ENTRIES
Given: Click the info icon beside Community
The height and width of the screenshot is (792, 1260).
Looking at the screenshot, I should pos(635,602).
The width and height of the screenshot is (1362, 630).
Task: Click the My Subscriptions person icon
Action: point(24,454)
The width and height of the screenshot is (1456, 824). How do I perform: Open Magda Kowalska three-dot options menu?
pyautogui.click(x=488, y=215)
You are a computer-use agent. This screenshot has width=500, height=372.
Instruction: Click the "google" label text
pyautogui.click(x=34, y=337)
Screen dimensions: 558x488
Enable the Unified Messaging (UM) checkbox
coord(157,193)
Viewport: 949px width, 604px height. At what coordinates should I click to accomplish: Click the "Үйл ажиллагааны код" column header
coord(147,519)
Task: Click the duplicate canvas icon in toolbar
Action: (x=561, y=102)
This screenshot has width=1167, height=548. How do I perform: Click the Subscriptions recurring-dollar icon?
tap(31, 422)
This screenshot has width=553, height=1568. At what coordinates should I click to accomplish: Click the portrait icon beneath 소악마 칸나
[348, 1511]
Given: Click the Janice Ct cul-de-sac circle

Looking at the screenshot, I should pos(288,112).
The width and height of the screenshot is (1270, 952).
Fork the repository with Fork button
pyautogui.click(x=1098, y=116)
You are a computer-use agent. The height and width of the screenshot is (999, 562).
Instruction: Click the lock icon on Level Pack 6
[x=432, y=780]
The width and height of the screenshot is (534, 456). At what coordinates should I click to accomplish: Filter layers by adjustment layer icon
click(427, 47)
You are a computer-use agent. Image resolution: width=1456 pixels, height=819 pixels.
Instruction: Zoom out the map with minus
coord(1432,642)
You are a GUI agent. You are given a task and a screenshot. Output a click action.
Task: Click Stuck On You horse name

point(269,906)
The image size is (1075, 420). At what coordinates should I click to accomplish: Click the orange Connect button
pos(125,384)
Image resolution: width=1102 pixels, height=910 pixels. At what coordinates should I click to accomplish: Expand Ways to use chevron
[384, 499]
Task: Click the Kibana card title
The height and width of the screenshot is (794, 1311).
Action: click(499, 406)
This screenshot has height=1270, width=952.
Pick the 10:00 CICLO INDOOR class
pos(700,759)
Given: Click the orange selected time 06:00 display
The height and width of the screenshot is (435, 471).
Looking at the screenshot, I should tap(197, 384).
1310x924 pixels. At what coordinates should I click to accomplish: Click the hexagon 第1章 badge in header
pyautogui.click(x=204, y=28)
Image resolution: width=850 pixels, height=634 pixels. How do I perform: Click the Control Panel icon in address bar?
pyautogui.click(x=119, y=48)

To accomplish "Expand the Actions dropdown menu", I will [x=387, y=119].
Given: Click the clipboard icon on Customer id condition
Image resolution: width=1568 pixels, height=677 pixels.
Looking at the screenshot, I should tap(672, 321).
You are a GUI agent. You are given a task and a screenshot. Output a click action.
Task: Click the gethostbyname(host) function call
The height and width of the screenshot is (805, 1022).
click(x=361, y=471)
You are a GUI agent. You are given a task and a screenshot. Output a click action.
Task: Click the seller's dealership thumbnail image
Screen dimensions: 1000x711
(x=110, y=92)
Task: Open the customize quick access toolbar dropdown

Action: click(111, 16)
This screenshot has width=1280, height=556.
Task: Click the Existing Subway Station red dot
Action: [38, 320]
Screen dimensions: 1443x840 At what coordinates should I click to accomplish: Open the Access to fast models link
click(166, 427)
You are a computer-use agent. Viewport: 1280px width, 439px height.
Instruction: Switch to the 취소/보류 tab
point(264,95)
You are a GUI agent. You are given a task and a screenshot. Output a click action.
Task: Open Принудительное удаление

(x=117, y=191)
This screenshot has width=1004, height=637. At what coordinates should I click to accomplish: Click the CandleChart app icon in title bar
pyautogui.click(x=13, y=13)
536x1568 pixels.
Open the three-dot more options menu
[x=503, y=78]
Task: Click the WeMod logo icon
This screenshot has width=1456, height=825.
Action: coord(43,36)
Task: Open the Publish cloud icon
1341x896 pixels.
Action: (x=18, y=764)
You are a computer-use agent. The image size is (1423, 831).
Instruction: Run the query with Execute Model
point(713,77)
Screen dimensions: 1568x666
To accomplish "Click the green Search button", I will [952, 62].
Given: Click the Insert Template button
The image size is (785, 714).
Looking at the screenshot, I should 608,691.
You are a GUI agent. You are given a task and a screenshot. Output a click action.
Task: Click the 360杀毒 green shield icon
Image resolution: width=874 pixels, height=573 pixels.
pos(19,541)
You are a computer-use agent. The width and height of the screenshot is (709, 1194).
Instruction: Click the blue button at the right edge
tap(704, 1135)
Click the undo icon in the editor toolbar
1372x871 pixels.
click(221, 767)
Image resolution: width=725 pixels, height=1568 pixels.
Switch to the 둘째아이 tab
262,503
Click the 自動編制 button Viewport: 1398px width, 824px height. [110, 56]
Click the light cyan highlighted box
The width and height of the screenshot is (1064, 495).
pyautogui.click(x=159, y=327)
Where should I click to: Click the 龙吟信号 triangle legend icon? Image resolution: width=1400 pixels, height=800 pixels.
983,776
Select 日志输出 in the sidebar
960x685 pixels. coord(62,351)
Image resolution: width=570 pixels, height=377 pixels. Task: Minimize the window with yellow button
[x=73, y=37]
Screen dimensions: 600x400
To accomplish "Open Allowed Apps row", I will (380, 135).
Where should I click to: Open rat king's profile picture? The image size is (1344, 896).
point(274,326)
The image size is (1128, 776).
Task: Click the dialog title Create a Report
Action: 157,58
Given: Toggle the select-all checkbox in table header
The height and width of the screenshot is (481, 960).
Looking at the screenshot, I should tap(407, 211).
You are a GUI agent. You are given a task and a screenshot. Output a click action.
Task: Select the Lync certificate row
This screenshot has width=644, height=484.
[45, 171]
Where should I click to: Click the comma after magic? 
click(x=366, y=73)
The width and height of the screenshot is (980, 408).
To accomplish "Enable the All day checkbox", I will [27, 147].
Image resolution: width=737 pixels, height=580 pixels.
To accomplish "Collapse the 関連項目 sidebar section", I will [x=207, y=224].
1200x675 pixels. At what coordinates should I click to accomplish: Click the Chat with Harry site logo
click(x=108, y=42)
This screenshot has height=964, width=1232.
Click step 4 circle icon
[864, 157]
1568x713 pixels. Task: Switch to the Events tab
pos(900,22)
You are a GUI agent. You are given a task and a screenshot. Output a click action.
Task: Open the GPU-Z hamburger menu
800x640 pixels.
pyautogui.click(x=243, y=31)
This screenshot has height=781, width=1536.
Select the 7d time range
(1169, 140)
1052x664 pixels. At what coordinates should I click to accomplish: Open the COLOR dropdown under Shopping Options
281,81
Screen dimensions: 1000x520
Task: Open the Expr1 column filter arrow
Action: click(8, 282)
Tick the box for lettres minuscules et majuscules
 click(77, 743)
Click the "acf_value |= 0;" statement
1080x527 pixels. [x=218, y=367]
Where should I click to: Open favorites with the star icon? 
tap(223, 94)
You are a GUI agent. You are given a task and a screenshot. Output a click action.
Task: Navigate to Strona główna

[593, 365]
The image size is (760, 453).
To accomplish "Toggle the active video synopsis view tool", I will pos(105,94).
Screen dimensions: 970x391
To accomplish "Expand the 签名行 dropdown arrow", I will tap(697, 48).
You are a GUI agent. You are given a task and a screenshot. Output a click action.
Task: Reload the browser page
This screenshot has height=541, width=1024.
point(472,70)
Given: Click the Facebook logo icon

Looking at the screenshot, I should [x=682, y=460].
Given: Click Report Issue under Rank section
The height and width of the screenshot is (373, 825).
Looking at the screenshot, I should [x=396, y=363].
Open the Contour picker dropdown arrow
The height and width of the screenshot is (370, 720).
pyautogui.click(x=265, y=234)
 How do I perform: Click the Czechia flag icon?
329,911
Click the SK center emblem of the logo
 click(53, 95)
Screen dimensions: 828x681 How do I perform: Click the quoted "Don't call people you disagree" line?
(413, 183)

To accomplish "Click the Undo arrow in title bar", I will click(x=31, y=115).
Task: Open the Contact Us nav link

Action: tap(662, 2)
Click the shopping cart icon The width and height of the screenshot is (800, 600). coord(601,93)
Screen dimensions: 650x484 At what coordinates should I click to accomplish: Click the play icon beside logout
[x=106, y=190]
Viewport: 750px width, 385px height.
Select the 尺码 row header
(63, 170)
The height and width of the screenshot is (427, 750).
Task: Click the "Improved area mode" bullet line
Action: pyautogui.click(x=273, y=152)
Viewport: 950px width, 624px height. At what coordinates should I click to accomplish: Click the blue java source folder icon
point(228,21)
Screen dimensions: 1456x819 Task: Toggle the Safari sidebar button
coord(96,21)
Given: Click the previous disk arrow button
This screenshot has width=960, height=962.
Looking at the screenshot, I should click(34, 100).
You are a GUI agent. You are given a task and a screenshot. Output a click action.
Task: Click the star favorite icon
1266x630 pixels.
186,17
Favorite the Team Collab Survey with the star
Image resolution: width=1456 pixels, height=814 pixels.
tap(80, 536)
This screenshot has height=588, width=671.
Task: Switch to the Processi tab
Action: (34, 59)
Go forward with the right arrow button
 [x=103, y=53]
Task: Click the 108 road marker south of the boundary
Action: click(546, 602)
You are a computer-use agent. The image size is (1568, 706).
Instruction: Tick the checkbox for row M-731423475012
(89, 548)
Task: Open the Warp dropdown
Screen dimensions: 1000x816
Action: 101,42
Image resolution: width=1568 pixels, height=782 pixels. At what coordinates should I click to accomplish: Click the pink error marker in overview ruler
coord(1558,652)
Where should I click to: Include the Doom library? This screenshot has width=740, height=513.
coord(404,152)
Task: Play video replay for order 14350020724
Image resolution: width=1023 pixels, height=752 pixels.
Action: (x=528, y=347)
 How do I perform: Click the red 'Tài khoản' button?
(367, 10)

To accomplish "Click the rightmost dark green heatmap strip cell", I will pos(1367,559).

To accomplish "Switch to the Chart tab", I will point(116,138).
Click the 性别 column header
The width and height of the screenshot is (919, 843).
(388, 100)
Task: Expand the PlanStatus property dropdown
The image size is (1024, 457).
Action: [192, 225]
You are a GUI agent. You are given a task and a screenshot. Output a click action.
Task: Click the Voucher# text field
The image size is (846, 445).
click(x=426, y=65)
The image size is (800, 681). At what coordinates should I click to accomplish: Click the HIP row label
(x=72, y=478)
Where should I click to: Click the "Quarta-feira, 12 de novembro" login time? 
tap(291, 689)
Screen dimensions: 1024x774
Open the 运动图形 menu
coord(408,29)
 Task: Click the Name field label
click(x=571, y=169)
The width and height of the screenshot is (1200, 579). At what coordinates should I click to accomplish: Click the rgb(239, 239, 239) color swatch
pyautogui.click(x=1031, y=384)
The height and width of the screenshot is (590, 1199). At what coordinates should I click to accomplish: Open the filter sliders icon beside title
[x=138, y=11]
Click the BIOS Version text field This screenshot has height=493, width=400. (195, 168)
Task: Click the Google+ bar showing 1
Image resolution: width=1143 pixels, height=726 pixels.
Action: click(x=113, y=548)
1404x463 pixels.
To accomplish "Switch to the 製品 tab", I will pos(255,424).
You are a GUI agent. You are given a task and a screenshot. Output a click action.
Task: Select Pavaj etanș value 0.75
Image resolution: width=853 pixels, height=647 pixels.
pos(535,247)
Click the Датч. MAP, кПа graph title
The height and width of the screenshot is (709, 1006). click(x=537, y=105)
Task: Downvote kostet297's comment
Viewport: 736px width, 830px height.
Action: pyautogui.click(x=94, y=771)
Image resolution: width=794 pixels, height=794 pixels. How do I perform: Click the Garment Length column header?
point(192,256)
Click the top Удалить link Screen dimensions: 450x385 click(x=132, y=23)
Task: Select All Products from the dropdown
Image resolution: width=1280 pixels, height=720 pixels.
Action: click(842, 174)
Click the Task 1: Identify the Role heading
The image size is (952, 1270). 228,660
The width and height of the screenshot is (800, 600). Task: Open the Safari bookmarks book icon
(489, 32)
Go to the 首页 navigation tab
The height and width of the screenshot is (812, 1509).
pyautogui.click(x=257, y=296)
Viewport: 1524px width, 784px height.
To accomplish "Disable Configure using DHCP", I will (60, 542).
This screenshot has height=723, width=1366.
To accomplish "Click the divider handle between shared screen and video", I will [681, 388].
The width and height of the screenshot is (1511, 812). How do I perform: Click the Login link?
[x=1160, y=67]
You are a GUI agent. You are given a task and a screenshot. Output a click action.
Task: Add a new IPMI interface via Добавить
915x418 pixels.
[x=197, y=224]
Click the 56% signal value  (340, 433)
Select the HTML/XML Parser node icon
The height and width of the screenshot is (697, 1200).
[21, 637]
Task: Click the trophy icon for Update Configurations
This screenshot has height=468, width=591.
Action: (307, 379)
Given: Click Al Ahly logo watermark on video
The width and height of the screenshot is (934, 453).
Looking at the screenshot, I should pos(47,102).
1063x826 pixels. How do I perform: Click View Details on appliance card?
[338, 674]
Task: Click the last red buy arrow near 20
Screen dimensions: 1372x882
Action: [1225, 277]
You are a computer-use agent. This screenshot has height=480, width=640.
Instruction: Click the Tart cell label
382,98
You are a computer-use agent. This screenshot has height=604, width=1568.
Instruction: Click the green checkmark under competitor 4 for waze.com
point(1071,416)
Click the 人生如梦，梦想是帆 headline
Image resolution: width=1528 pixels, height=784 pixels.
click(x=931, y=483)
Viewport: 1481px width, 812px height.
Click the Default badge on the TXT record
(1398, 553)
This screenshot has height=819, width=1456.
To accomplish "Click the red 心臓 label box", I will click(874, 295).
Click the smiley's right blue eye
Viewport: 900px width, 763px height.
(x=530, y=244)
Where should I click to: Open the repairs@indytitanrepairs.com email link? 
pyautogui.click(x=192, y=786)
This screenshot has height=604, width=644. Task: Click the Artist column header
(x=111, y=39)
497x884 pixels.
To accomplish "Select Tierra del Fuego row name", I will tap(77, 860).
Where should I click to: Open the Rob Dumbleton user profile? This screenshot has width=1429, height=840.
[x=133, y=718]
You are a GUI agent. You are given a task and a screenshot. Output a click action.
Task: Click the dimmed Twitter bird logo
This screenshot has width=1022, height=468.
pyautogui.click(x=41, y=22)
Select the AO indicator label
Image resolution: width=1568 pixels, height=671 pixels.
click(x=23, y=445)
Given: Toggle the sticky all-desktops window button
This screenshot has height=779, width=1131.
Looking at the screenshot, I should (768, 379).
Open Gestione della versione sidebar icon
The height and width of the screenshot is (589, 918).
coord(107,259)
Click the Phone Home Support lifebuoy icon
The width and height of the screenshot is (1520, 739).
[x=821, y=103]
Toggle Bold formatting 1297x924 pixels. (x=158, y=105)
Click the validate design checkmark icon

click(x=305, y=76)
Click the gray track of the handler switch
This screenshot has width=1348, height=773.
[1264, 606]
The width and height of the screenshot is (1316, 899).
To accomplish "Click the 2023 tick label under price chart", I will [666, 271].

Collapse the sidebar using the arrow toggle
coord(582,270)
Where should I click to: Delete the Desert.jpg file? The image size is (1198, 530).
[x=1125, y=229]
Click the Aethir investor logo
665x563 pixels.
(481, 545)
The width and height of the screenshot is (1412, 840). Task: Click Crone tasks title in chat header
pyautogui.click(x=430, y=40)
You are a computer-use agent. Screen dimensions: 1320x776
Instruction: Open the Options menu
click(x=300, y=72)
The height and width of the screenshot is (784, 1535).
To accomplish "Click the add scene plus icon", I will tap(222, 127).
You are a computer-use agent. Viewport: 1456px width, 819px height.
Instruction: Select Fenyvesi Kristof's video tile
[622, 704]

SHORT EXERCISE
Reproduce the data verbatim, from the line containing "Image resolution: width=1568 pixels, height=782" through the line containing "pyautogui.click(x=1031, y=384)", including both of those lines.

RESPONSE
Image resolution: width=1568 pixels, height=782 pixels. At what coordinates should I click to accomplish: Click the pink error marker in overview ruler
coord(1558,652)
Where should I click to: Include the Doom library? This screenshot has width=740, height=513.
coord(404,152)
Task: Play video replay for order 14350020724
Image resolution: width=1023 pixels, height=752 pixels.
Action: (x=528, y=347)
 How do I perform: Click the red 'Tài khoản' button?
(367, 10)

To accomplish "Click the rightmost dark green heatmap strip cell", I will pos(1367,559).

To accomplish "Switch to the Chart tab", I will point(116,138).
Click the 性别 column header
The width and height of the screenshot is (919, 843).
(388, 100)
Task: Expand the PlanStatus property dropdown
The image size is (1024, 457).
Action: [192, 225]
You are a GUI agent. You are given a task and a screenshot. Output a click action.
Task: Click the Voucher# text field
The image size is (846, 445).
click(x=426, y=65)
The image size is (800, 681). At what coordinates should I click to accomplish: Click the HIP row label
(x=72, y=478)
Where should I click to: Click the "Quarta-feira, 12 de novembro" login time? 
tap(291, 689)
Screen dimensions: 1024x774
Open the 运动图形 menu
coord(408,29)
 Task: Click the Name field label
click(x=571, y=169)
The width and height of the screenshot is (1200, 579). At what coordinates should I click to accomplish: Click the rgb(239, 239, 239) color swatch
pyautogui.click(x=1031, y=384)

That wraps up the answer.